This is “Higher Ground” from WSHU Public Radio. We find ways to cope with rising tides and climate change.

Hosted and produced by J.D. Allen and Sabrina Garone.


Season 2: Climate change is the greatest persistent threat to the way of life in coastal cities. Higher Ground puts the microphone in the hands of a classroom of student scientists as they come to grips with the global crisis in Connecticut’s largest city. The students think they know something about global warming, but, together from the classroom to the outdoors, we will brainstorm changes to improve their community.

Support from the Joan Ganz Cooney Center at Sesame Workshop and the Corporation for Public Broadcasting as part of the Next Gen Public Media Accelerator program.

This season was produced in partnership with the Discovery Science Center and Planetarium.

  • We are teaming up with an after-school program for Bridgeport middle schoolers to explore how students perceive the global climate crisis in their neighborhoods.
  • We are headed outdoors to make observations — to see Bridgeport through the eyes of its youngest residents. The eighth-grade student scientists will record what they find, helping them better identify with the global climate crisis in their neighborhoods.
  • The student scientists are still learning how to identify and use reliable information about climate change. These teens are trying to figure out what their role can be in addressing this seemingly overwhelming problem.

Season 1: Climate change is already here. On Long Island, communities must prepare, and people find ways to adapt to rising tides and extreme weather that threatens America's first suburbs. Higher Ground tells the stories of these communities exploring solutions that may or may not give them the best chance at survival and help save the places millions of people call home.

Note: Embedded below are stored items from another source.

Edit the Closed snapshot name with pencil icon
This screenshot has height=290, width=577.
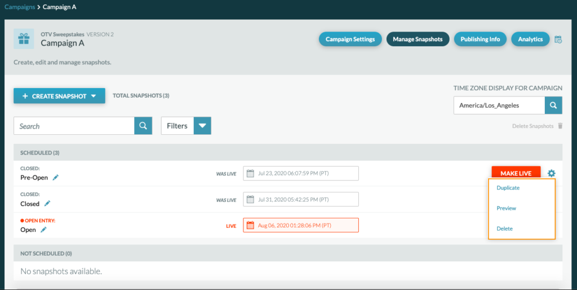(47, 204)
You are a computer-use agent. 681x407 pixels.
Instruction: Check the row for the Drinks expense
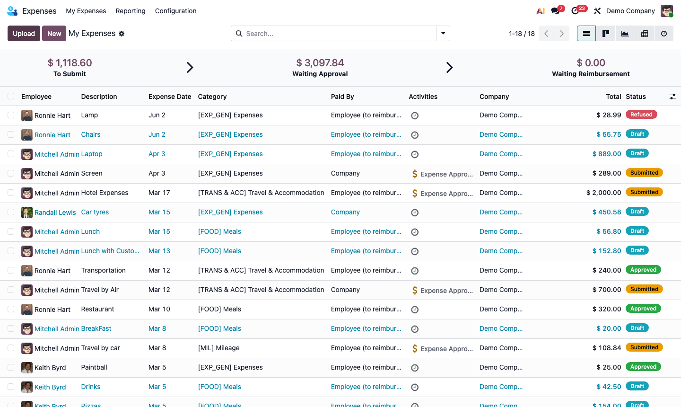pos(11,387)
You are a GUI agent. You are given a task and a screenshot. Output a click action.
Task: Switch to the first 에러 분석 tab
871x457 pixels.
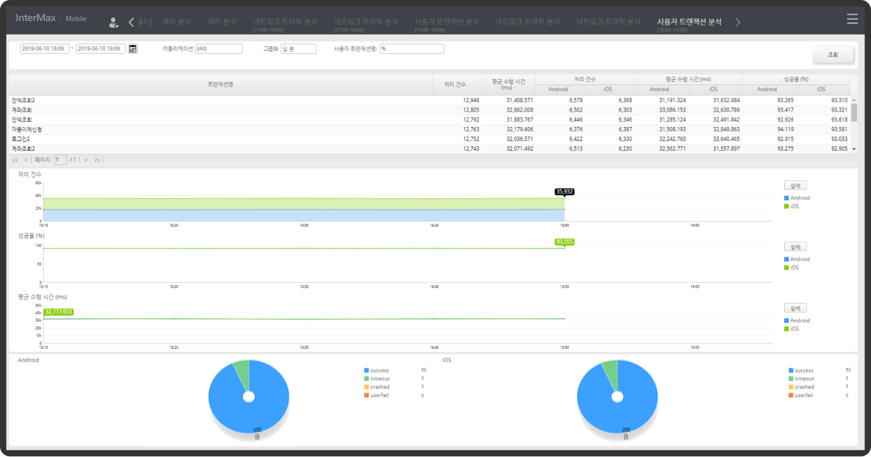point(176,22)
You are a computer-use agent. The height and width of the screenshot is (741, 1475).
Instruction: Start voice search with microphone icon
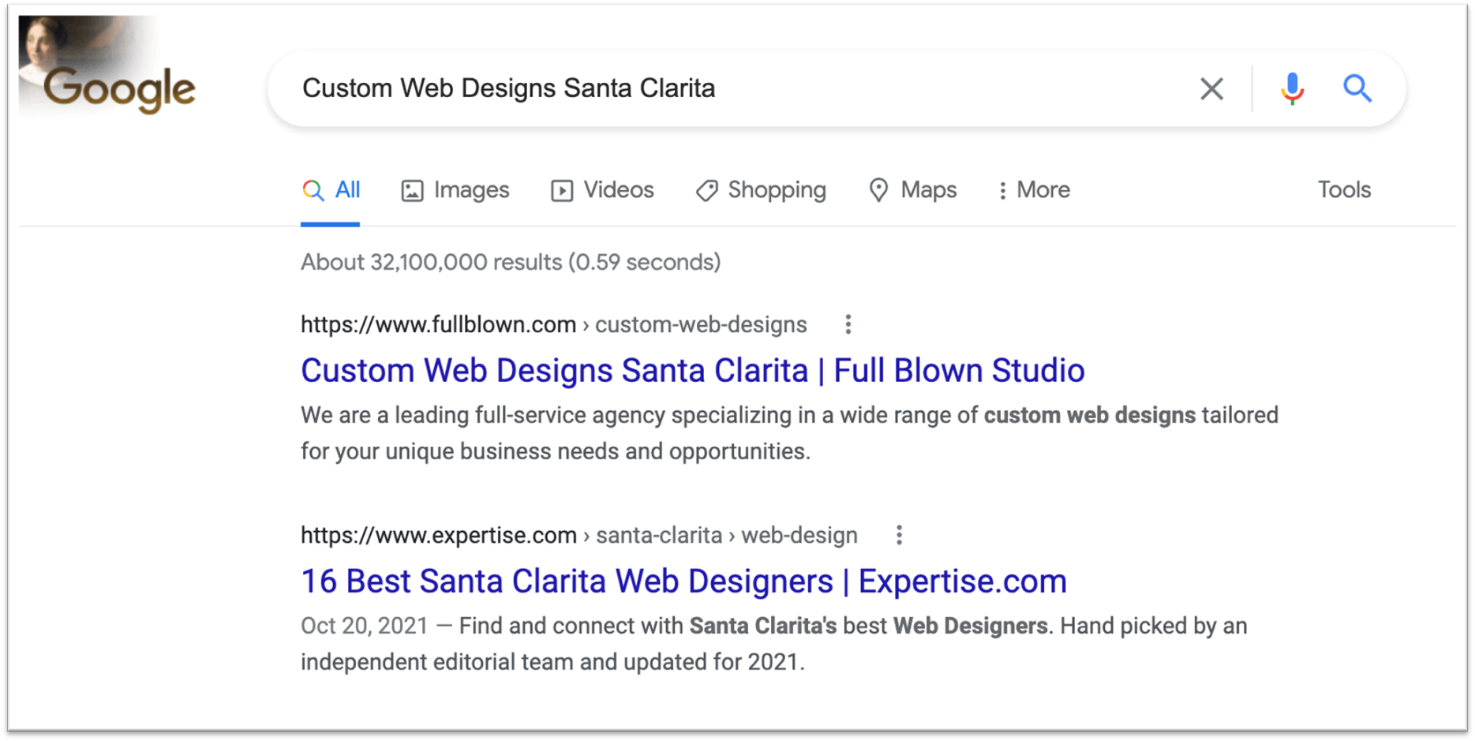pos(1292,88)
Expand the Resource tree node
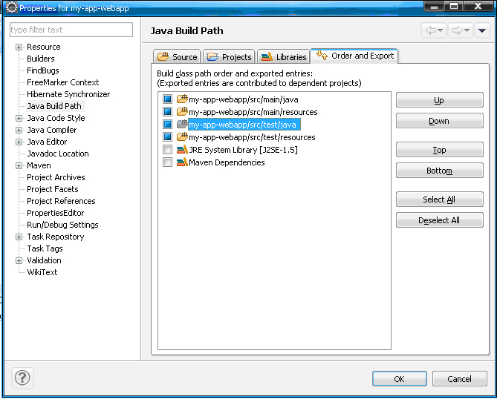This screenshot has width=497, height=399. click(19, 47)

Or they may discover that the only way forward for suburban America is retreating from the sea.

Support comes from the Alan Alda Center for Communicating Science, and the Kavli Foundation.

  • The historic bay houses of the Great South Bay speak to a long tradition of living by the water. Their designs contain forgotten knowledge for post-storm…
  • Hundred-year storms now topple Long Island's power system every few years. We trace the electric grid to find ways to become more climate resilient.…
  • Climate-resilient infrastructure can help turn the tide against pollution. Baymen also want to keep waterways clean with nature's filters — shellfish.…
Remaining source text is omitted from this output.